Sampo Hietanen möchte Mobilität-as-a-Service anbieten. (Source: Netzmedien)
Die Menschen würden Privatverkehr und ÖV in Zukunft je nach Situation und Bedürfnis in einem aus der IT bekannten Abo-Modell beziehen. "Mobility-as-a-Service" (MaaS) nannte Hietanen das. Als Zentrale soll hierzu eine einzige App dienen, wie sie seine Firma mit "Whim" 2016 in Helsinki auf den Markt brachte. Passagiere könnten hiermit verschiedene Transportmittel buchen und bezahlen, was in der finnischen Hauptstadt aus viel Anklang stosse. Ein Start in der Schweiz sei geplant, brauche aber noch Zeit und Partner, sagte Hietanen.
Siemens zeigte an der Smart Suisse unter dem Motto "Das Reisen von Morgen" ein sehr ähnliches Konzept. Mit "SIMobility" biete die deutsche Technologiefirma eine App an, mit der Transportunternehmen ihren Kunden "intermodale" Mobilität bieten könnten, sagte Martin Fehr von Siemens. Dabei handle es sich um einen digitalen Reisebegleiter, in dem sich Fahrzeuge und Zahlungsarten kombinieren liessen.
Martin Fehr von Siemens stellte "SIMobility" vor. (Source: Netzmedien)
In der Schweiz habe Siemens die Lösungen zusammen mit der Südostbahn und dem Touring Club umgesetzt, sagte Fehr. Der Kontakt mit den Kunden bleibe dabei stets beim Betreiber. Auch Check-in-Systeme, bei denen die Passagiere automatisch beim Einstieg ein Ticket erhalten, seien möglich. Denkbar sei auch, dass sich über die App dereinst auch Hotels oder Skilift-Tickets buchen lassen, so Fehr. Was denn passiere, wenn das Smartphone auf der Fahrt den Geist aufgebe, wollte eine Besucherin im Publikum wissen. Dafür tragt gemäss Siemens der Passagier die Verantwortung.
Was die smarte Stadt noch braucht
Elektron aus Au am Zürichsee gab Einblicke in die Entstehung der smarten Strassenlaterne, die das Unternehmen vergangenes Jahr in Wädenswil installierte. CEO Enrico Baumann fasste so noch einmal die wichtigsten Erkenntnisse der Smart Suisse zusammen.
Elektron-CEO Enrico Baumann zeigte Wege von der smarten Strassenlaterne zur smarten Stadt. (Source: Netzmedien)
Erstens könnten einzelne Lösungen wie die smarte Strassenlaterne erst durch die Vernetzung mit anderen Systemen und Datenbanken einen Merhwert bieten. So könne die Laterne in Zukunft auch als Sendemast, Ladesstation für Elektrofahrzeuge oder Sensor für Umweltdaten dienen.
Zweitens sei der Dialog mit der Bevölkerung und den Städten zentral, was Elektron zu Beginn unterschätzt habe. Erst wenn alle Anspruchsgruppen zusammenarbeiten, werde die Stadtentwicklung smart und breit akzeptiert, sagte Baumann.

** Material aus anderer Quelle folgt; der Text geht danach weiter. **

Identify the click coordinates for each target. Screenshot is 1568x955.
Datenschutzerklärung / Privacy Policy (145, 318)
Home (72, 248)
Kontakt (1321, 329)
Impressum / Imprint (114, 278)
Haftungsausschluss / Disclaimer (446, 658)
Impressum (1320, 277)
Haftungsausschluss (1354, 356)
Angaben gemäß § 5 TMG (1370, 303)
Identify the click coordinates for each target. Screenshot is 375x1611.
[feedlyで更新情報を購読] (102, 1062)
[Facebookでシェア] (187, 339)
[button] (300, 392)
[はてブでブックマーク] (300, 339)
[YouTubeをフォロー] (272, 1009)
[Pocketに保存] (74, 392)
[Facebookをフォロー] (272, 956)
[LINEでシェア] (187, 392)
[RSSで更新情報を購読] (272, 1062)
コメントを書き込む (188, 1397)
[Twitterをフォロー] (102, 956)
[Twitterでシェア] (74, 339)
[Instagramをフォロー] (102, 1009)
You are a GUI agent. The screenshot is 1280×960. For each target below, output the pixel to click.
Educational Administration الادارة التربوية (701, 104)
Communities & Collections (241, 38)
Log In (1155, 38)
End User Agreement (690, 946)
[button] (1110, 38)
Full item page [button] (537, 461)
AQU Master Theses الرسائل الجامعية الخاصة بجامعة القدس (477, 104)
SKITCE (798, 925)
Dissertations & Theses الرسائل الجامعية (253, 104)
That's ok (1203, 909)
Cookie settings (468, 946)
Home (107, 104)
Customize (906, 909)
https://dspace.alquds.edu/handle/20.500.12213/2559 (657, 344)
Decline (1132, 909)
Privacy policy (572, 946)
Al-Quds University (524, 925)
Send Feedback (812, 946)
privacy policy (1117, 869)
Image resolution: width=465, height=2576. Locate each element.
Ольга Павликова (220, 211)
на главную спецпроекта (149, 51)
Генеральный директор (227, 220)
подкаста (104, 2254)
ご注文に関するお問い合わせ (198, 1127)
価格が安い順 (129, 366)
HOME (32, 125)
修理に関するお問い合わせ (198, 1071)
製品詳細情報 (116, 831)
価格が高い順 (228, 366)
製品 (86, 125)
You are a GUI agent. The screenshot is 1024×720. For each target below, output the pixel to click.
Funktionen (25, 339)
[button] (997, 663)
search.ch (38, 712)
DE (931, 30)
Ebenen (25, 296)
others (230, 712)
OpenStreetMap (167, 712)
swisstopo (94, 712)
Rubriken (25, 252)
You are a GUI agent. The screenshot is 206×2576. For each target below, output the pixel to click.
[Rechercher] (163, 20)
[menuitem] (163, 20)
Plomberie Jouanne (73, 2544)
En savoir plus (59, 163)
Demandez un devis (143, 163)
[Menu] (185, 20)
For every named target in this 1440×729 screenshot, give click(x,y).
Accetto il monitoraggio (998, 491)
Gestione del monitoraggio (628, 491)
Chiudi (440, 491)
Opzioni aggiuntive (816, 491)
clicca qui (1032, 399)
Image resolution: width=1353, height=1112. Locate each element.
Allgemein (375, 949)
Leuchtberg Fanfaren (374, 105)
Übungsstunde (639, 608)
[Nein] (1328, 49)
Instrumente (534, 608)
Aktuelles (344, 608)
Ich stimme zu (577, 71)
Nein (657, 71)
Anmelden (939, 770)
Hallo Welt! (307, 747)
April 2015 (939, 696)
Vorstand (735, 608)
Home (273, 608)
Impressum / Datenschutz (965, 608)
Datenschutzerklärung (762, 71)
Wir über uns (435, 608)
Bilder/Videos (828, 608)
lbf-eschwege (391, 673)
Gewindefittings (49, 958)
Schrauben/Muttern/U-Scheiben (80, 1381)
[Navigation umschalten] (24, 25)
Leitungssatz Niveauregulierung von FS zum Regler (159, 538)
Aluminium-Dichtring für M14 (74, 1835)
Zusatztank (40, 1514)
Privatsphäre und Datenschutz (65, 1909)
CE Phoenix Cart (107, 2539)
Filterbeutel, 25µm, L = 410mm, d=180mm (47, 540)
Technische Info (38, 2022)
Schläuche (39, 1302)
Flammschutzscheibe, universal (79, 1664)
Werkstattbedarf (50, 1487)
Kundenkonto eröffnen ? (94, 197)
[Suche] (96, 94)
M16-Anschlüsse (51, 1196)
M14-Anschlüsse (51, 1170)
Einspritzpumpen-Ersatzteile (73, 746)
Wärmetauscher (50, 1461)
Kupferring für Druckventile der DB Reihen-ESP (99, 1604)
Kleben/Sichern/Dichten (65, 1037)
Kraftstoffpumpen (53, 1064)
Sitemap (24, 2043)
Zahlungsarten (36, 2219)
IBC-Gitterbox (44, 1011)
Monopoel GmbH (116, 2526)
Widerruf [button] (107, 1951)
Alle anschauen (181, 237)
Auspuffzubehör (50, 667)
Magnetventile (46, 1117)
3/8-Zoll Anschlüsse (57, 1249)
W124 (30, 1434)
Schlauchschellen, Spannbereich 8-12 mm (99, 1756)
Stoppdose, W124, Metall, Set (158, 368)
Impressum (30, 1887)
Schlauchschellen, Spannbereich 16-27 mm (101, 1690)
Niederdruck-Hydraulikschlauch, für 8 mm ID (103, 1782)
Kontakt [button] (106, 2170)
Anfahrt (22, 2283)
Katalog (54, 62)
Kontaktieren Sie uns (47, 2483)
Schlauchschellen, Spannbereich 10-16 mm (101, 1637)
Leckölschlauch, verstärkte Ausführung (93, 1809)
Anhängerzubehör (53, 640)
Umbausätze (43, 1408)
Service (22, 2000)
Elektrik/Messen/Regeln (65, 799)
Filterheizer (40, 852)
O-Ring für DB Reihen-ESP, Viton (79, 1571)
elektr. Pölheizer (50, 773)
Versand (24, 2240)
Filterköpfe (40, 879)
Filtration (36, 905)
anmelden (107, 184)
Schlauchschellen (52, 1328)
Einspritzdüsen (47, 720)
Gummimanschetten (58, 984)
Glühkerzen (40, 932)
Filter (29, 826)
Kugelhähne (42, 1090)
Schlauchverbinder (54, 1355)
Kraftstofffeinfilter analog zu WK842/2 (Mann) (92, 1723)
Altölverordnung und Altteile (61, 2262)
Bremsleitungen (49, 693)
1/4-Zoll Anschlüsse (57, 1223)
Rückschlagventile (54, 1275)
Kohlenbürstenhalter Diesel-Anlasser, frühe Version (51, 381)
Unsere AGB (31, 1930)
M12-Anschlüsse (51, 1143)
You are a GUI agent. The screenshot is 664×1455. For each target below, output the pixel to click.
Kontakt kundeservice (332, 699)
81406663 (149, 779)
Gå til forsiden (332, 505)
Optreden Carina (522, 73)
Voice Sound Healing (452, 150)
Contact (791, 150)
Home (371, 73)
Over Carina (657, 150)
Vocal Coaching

Allerdings hätten erst wenige Städte ihre Bürger-Partizipation mit der Stadtplanung verknüpft, etwa mit Workshops.
Die Smart City sei ein "Gemeinschaftswerk", sagte Baumann. "Wir stehen in der Schweiz noch ganz am Anfang mit diesem Gedankengut". Das Ziel müsse darin bestehen, Städte nicht mehr zu verwalten, sondern partnerschaftlich zu gestalten.